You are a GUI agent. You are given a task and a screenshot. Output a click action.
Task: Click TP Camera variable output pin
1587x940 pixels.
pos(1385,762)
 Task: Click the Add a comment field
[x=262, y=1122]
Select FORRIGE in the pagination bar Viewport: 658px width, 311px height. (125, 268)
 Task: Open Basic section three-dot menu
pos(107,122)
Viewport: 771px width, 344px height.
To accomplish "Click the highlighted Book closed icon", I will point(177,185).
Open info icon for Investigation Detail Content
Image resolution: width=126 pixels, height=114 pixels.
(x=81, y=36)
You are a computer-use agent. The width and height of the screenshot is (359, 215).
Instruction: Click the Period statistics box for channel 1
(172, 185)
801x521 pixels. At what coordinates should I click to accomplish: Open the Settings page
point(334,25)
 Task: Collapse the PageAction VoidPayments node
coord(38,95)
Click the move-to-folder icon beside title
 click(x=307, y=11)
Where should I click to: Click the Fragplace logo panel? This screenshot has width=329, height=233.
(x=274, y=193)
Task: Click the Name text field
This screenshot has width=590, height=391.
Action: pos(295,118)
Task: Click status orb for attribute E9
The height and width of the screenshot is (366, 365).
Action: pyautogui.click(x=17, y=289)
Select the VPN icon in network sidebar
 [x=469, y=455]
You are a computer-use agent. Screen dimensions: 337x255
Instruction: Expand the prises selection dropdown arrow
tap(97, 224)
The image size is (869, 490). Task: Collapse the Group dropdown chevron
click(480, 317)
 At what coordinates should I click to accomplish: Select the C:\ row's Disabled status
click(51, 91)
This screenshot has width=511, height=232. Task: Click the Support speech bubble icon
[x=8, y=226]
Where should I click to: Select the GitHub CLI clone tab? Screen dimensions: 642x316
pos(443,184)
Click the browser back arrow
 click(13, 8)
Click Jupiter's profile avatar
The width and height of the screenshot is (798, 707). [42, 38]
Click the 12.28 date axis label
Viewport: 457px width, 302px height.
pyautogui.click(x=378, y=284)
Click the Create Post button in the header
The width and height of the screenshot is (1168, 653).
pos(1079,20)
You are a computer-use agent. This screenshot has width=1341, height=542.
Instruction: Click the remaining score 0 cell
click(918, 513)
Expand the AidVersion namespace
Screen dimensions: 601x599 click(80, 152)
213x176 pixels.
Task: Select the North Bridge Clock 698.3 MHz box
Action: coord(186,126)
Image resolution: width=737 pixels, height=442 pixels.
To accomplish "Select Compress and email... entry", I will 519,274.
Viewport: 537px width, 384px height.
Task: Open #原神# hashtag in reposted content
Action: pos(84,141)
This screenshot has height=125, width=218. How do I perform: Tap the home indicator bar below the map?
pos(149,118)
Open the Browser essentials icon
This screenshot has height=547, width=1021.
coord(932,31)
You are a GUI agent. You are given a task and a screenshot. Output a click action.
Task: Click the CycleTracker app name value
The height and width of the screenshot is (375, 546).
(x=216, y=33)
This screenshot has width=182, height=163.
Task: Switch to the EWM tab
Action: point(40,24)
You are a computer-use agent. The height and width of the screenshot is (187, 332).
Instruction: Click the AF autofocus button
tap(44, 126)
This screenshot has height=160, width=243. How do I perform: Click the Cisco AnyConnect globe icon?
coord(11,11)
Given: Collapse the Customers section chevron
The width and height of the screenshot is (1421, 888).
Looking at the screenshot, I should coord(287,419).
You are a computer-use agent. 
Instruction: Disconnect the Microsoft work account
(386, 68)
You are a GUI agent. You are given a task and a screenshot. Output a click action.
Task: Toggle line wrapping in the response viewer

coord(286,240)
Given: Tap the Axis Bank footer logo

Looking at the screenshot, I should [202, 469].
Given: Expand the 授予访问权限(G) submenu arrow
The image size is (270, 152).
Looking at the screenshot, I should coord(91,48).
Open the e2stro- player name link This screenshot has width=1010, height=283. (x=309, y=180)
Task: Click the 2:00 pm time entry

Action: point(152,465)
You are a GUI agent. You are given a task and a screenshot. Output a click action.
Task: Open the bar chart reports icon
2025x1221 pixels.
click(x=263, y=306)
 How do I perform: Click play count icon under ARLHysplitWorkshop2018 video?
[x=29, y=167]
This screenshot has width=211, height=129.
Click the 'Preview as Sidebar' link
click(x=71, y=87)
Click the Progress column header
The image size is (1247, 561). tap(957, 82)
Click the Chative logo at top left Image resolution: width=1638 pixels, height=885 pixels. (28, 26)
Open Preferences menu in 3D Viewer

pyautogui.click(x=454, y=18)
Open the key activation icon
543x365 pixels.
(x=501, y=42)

_PROMPT_.
Find every line in the entries above that contains the string "Viewport", treating uppercase and lowercase as different, and copy each of those lines.

_PROBLEM SOLUTION_.
Select FORRIGE in the pagination bar Viewport: 658px width, 311px height. (125, 268)
Viewport: 771px width, 344px height.
Viewport: 457px width, 302px height.
Viewport: 537px width, 384px height.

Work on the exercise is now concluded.